でも、そうではないですよね。ひとみさんの場合も、たとえ母親が疲れてイライラしていたとしても、それは母親自身の問題。ひとみさん自身が疲れているのであれば、ひとみさんは休んでいいのです。自分がどうしたいかで、決めていいのです。疲れたら休んでいい。眠かったら眠っていい。おなかがすいたら食べていい。自分の気持ちを優先していい。
条件付きで認められると
安定した関係を築きにくい
例えば母親、あるいは養育者が、いつも「あなたはリーダーになりなさい」と、あなたに求めたとします。あなたはリーダーになりたいわけではないのに、リーダーにならなければ、認めてもらえません。あなたは認めてもらうために、頑張ってリーダーになります。それで、「あなたはリーダーになれたからそれでよろしい」とほめられて、うれしいでしょうか。
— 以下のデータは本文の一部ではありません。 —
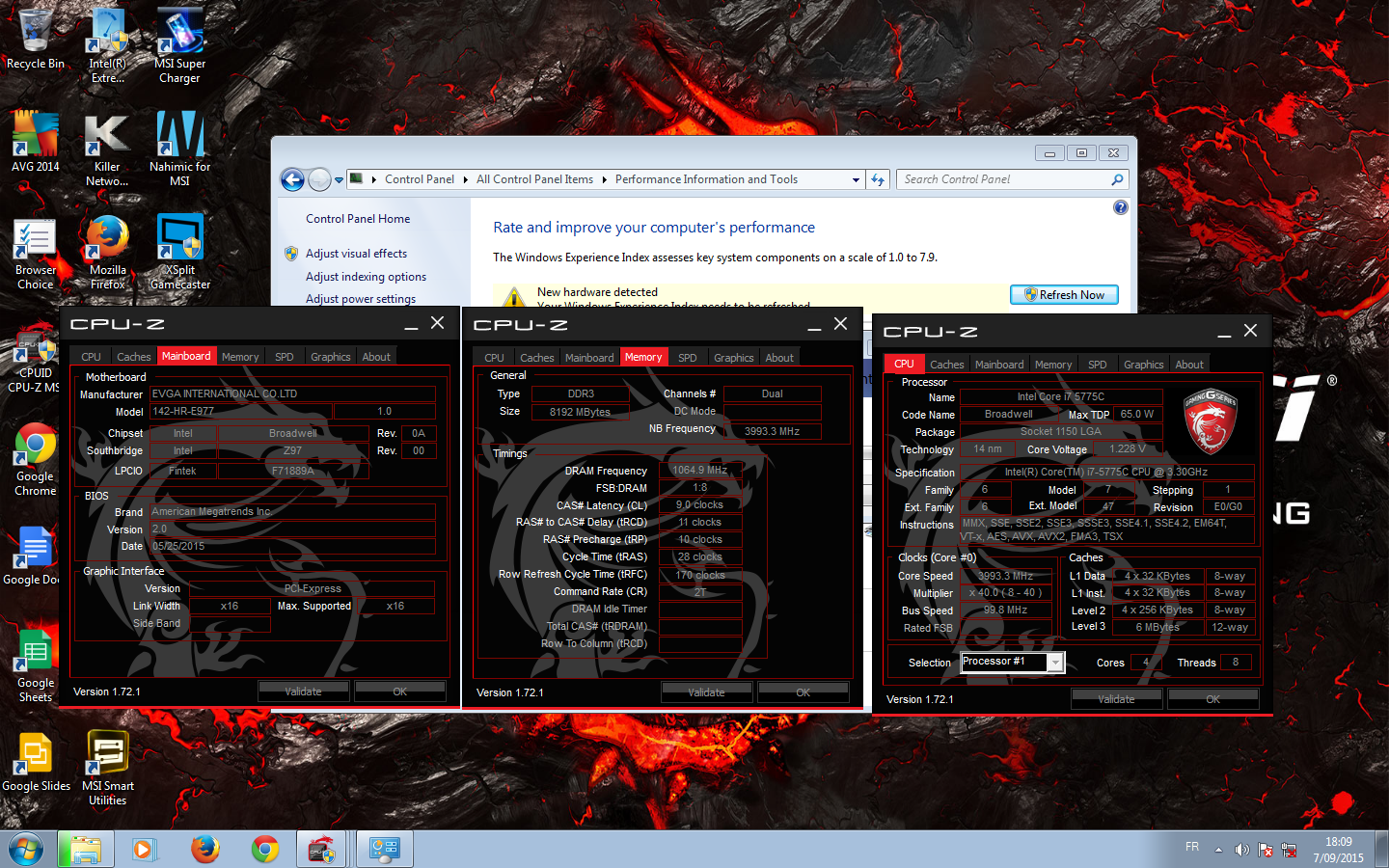Click the Firefox icon in the taskbar
Image resolution: width=1389 pixels, height=868 pixels.
(x=204, y=849)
期待に応えられて、ホッとはするかもしれません。でも、安心できるでしょうか。この人に守ってもらえる、自分の味方だという愛着関係を築けるでしょうか。きっと、認められたけれど、不安は残ります。なぜなら、あなたは、あなた自身が認められたのではないことをわかっているからです。「リーダーであるあなた」という条件付きでなければ認められていないことがわかるからです。
もし、あなたがリーダーになれなかったら、「リーダーになれないなんて、私の子どもじゃない」と怒られるかもしれません。あなたは自分が悪いと思いますか?期待に応えられない自分はダメなのでしょうか。認められたとしてもあなたが心から安心できないように、その関係の持ち方は歪んでいます。子どもは誰でも、条件付きで認められたり、愛されたりするべきではありません。